97. The method of claim 96, wherein the solid core is a gold, iron, or iron oxide core.

98. The method of claim 96 or claim 97, wherein the solid core has a diameter of less than 100 nanometers.

99. The method of any of claims 92 to 98, wherein the at least one isolated non-peptide tethered pMHC monomer is covalently linked to the nanoparticle.

100. The method of claim 99, wherein the at least one non-peptide tethered pMHC
monomer is covalently linked to the nanoparticle through a linker comprising polyethylene glycol (PEG).

101. The method of claim 100, wherein the polyethylene glycol is functionalized with maleimide.

102. The method of claim 100 or 101, wherein the polyethylene glycol is less than 5 kD.

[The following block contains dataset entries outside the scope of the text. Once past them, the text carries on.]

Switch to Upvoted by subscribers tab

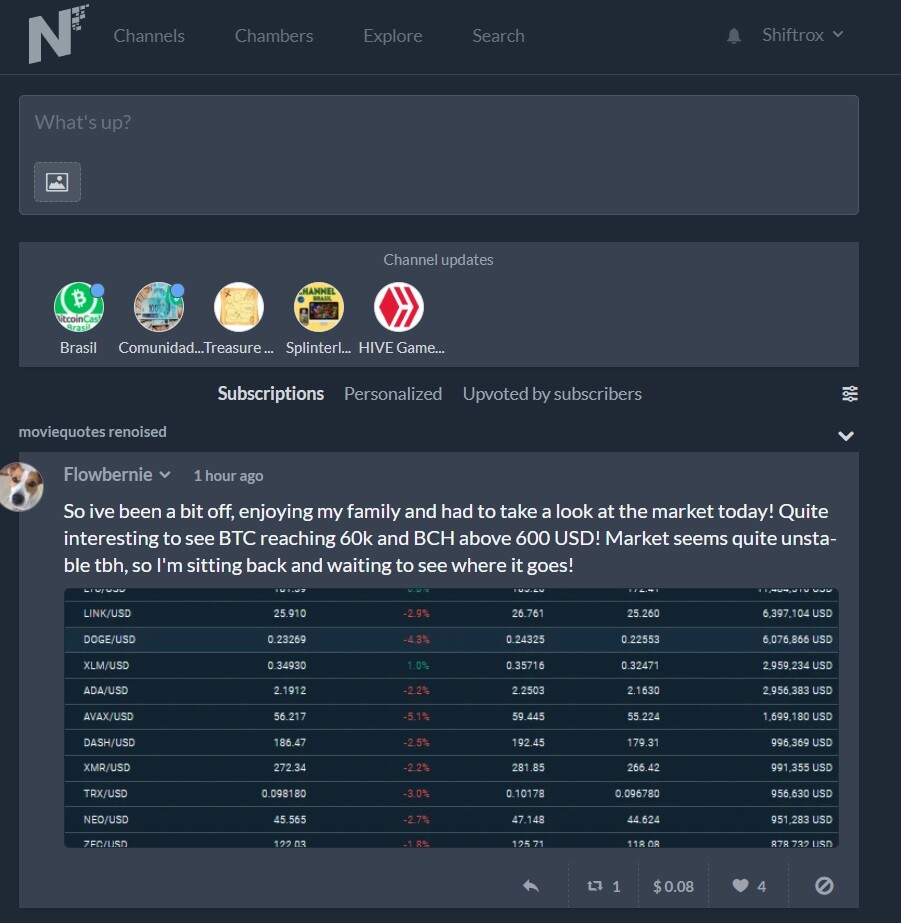coord(552,393)
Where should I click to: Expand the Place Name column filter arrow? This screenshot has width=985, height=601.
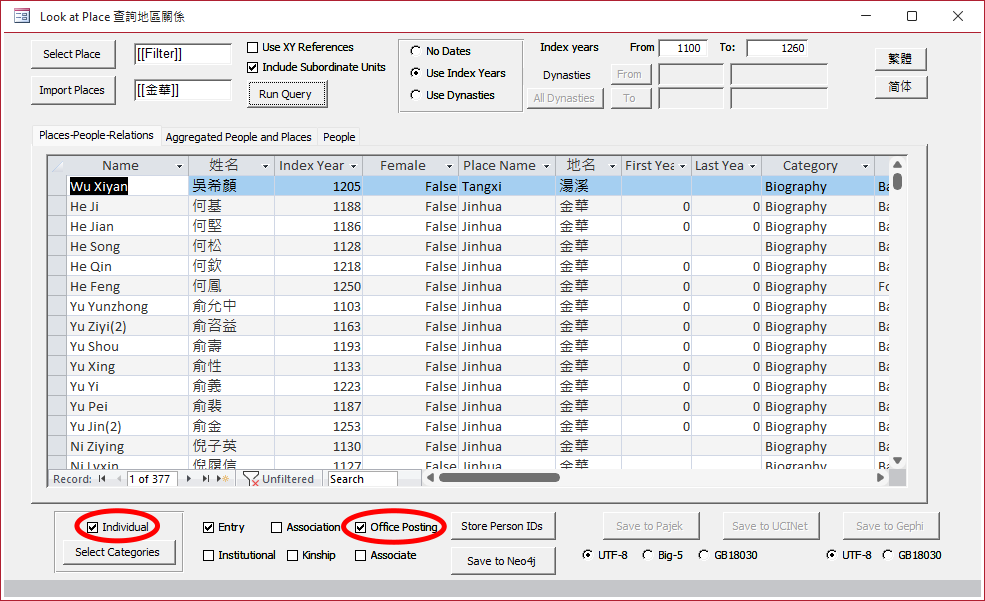coord(546,166)
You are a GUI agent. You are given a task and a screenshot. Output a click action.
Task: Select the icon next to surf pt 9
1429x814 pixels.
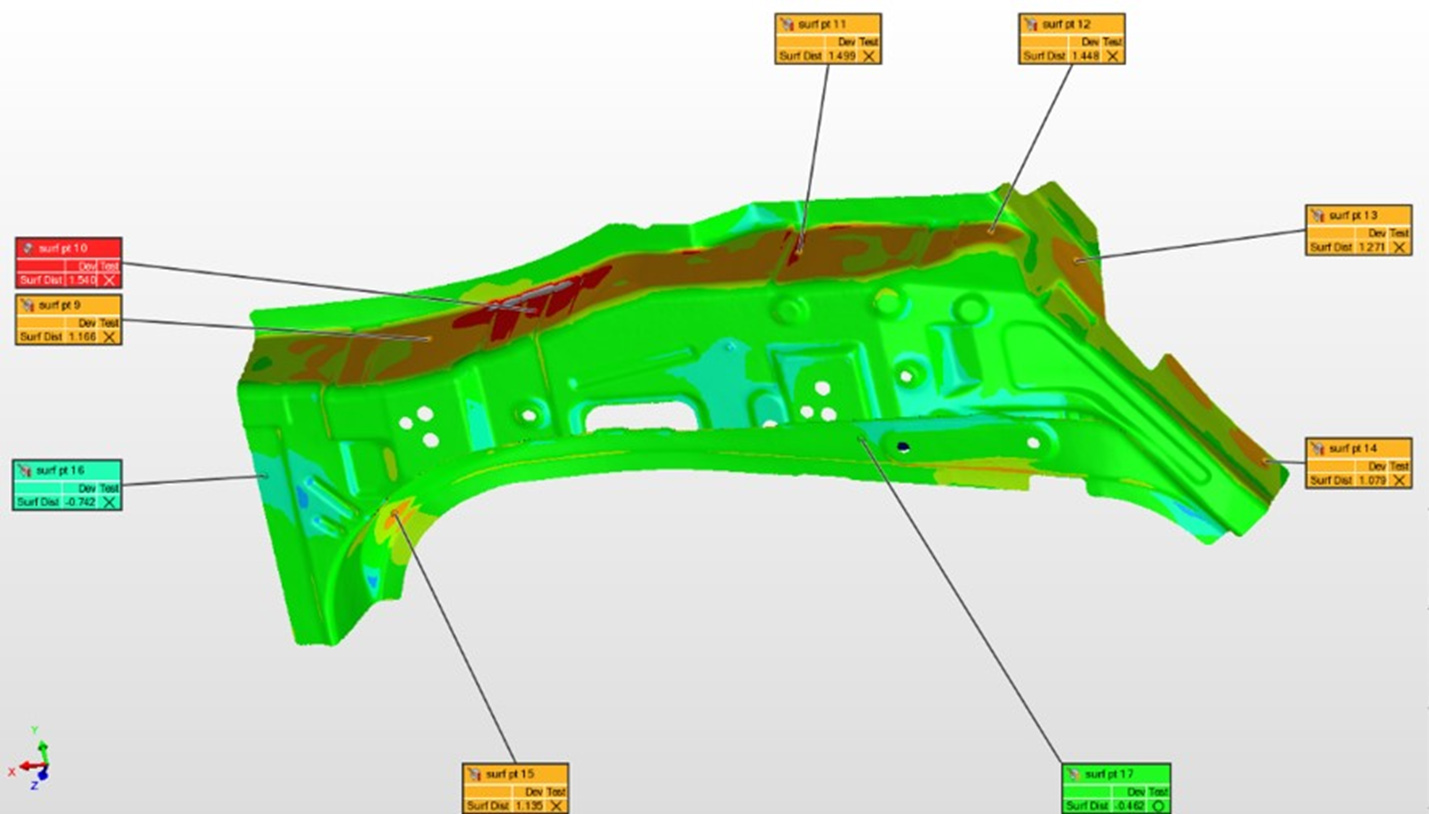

103. A pharmaceutical composition comprising a high potency non-peptide tethered pMHC receptor-signaling monomer-nanoparticle conjugate, and a pharmaceutical excipient, stabilizer, or diluent.

104. The high potency non-peptide tethered pMHC receptor-signaling monomer-nanoparticle conjugate of any one of claims 87 to 91, or the pharmaceutical composition of claim 103 for use in a method of treating an autoimmune disease or inflammatory condition.

105. A method of treating an autoimmune disease or inflammatory condition comprising administering to an individual the high potency non-peptide tethered pMHC
receptor-signaling monomer-nanoparticle conjugate of any one of claims 87 to 91, or the pharmaceutical composition of claim 103.